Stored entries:
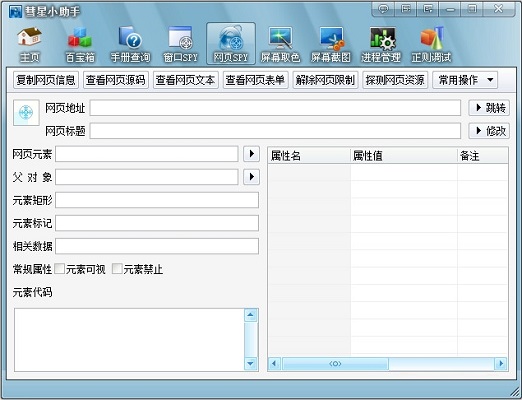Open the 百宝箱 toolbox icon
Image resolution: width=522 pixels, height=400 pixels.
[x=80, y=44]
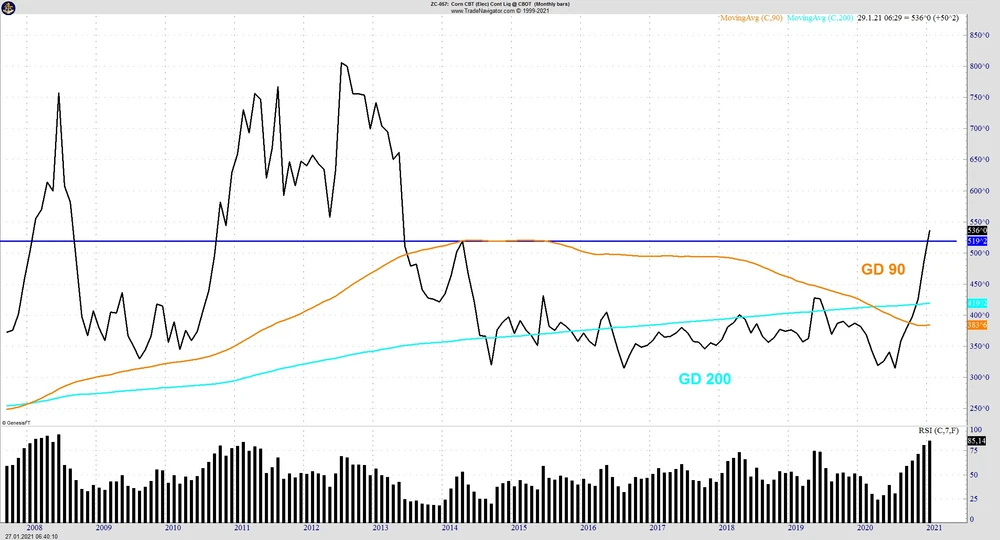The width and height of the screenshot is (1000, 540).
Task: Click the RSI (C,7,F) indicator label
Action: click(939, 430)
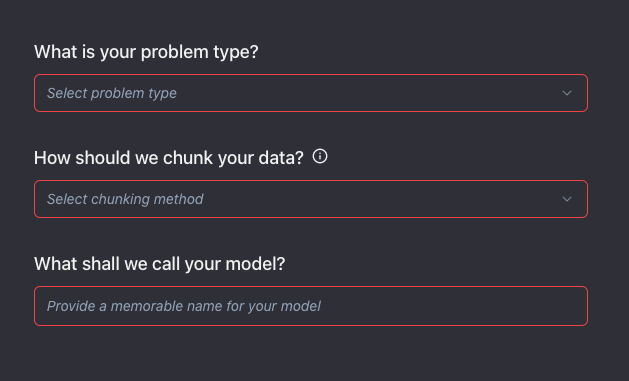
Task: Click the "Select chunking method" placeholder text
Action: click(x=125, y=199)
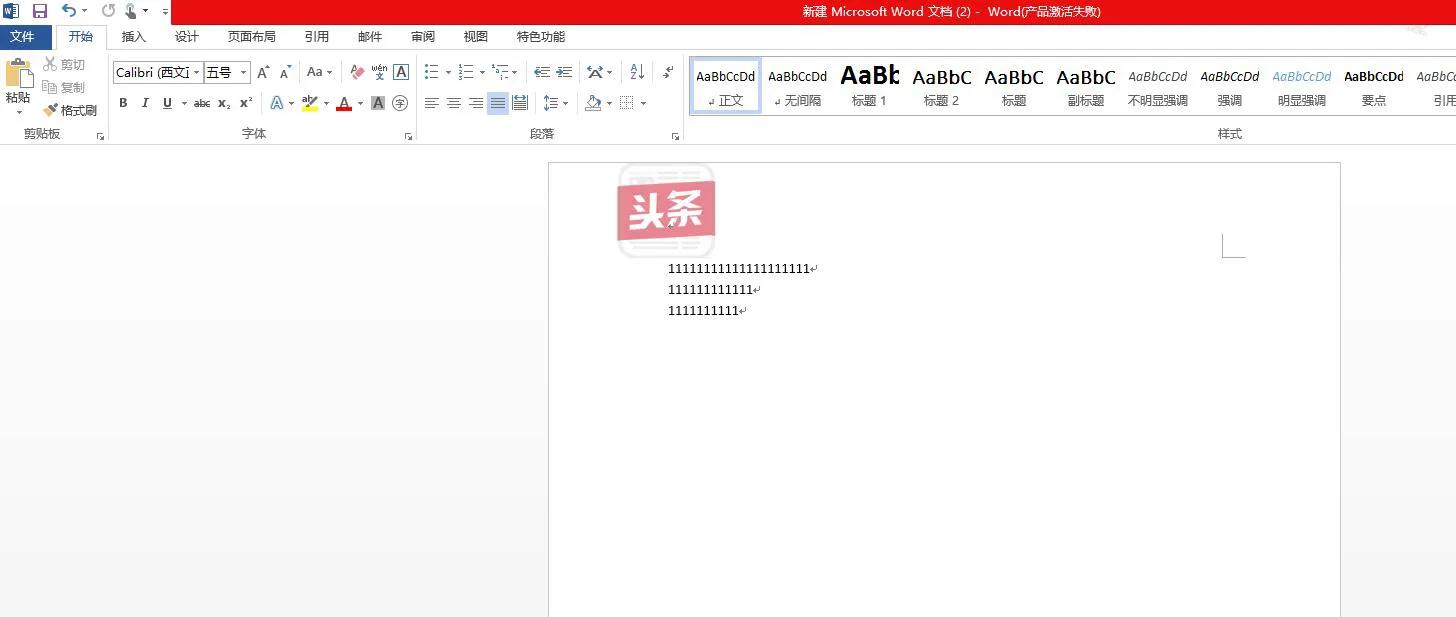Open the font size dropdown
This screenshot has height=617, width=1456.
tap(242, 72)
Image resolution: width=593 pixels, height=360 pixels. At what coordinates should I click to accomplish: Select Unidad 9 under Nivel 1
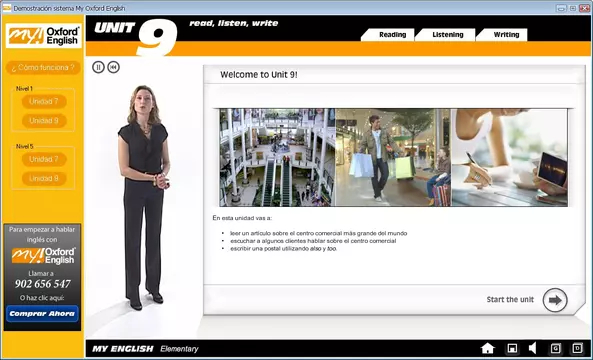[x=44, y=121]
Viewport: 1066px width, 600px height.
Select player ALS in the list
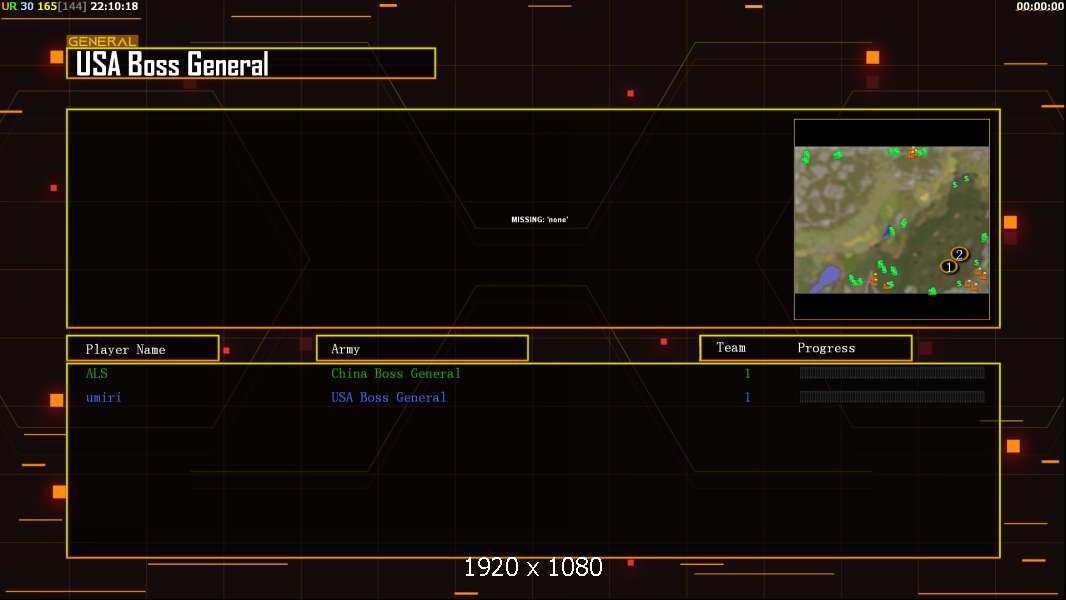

● EXERCISE AIM: Set down only the lines from the one with "Image resolution: width=593" through the end of the entries, exactly as they appear, leaving out each picture.

● EXERCISE ANSWER:
Image resolution: width=593 pixels, height=360 pixels. At what coordinates should I click to accomplish: Select Unidad 9 under Nivel 1
[x=44, y=121]
Viewport: 1066px width, 600px height.
Select player ALS in the list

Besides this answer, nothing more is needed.